Цитируемый текст:
— Не вы ли, Бугаев-студент, теребили меня? И — провалит.
Как будто предчувствовал я: эти милые все знаменитости, рой гуманистов, меня соглашающихся приласкать, вдруг суровые, грозные, яростные, указуя десницами на меня, отдадут свой приказ:
— Без сожаления!
5. Николай Ильич Стороженко
Стороженковские воскресники — «файф-о-клок»; стол гудит разговором; и фрачник приехал: сидит в белом галстуке; дети, мы, — ерзаем: стибриваем со стола леденец, или бублик; иль хвостик бумажный стараемся к фалде пришпилить; возможно здесь все; Николай Ильич нас поощряет к проделкам; на нас повернет толстый, сизый свой нос; и, склонивши огромную лысую голову, напоминающую мне кулич, обрамленный каштановой, почти черной, курчавою бородою, по бородавке ударит пальцем; и после подщелкнет мне:
— Ах ты, кургашка! Ах ты, бранкукашка!

Предоставленные сведения:
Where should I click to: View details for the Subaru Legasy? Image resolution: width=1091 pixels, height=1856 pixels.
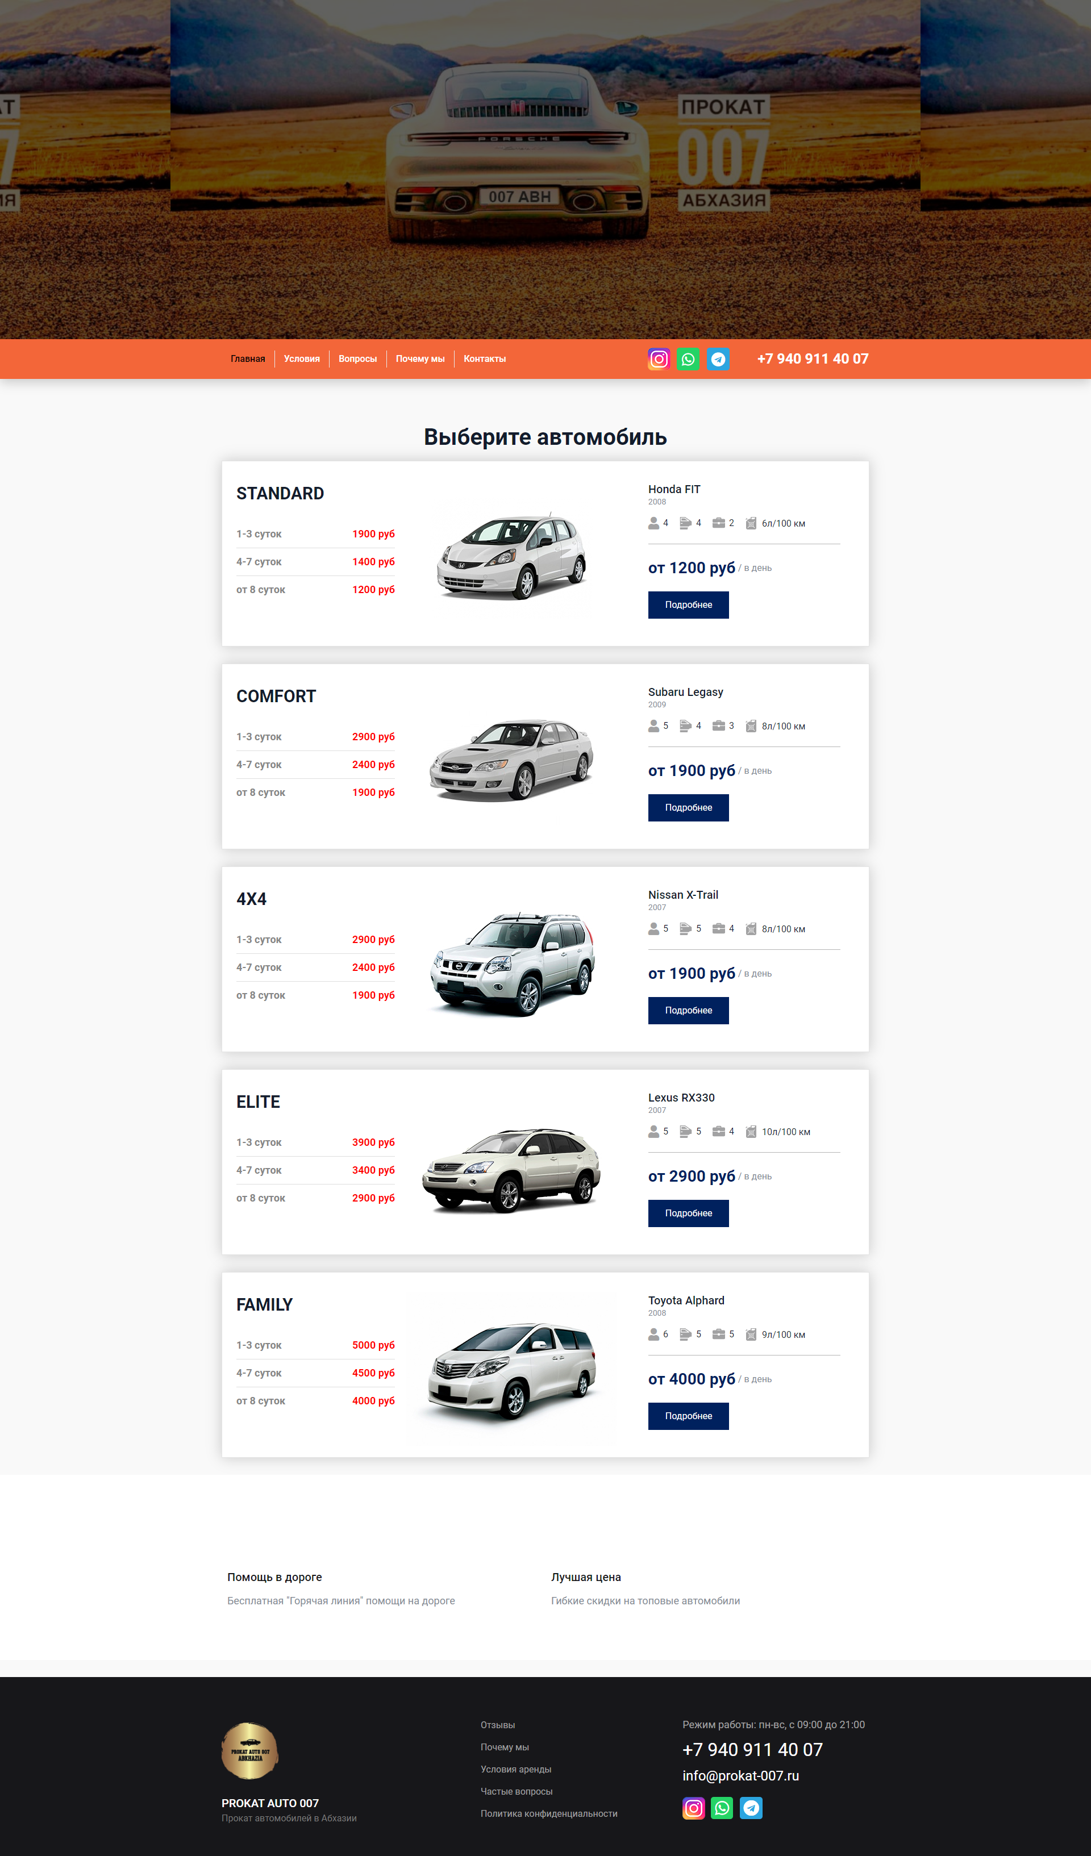688,808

Поставленная задача A: Назовите черты внешности Николая Ильича, которые в цитируемом тексте описаны с помощью определений, и укажите для каждой эти определения.
Поставленная задача B: Выведите из цитируемого текста всё, начиная со слов «5. Николай Ильич» и вплоть до слов «Ах ты, бранкукашка!».
Этот материал взят из другого источника.

Ответ на задание A:
Нос: толстый, сизый.
Голова: огромная, лысая.
Борода: каштановая, почти черная, курчавая.

Ответ на задание B:
5. Николай Ильич Стороженко
Стороженковские воскресники — «файф-о-клок»; стол гудит разговором; и фрачник приехал: сидит в белом галстуке; дети, мы, — ерзаем: стибриваем со стола леденец, или бублик; иль хвостик бумажный стараемся к фалде пришпилить; возможно здесь все; Николай Ильич нас поощряет к проделкам; на нас повернет толстый, сизый свой нос; и, склонивши огромную лысую голову, напоминающую мне кулич, обрамленный каштановой, почти черной, курчавою бородою, по бородавке ударит пальцем; и после подщелкнет мне:
— Ах ты, кургашка! Ах ты, бранкукашка!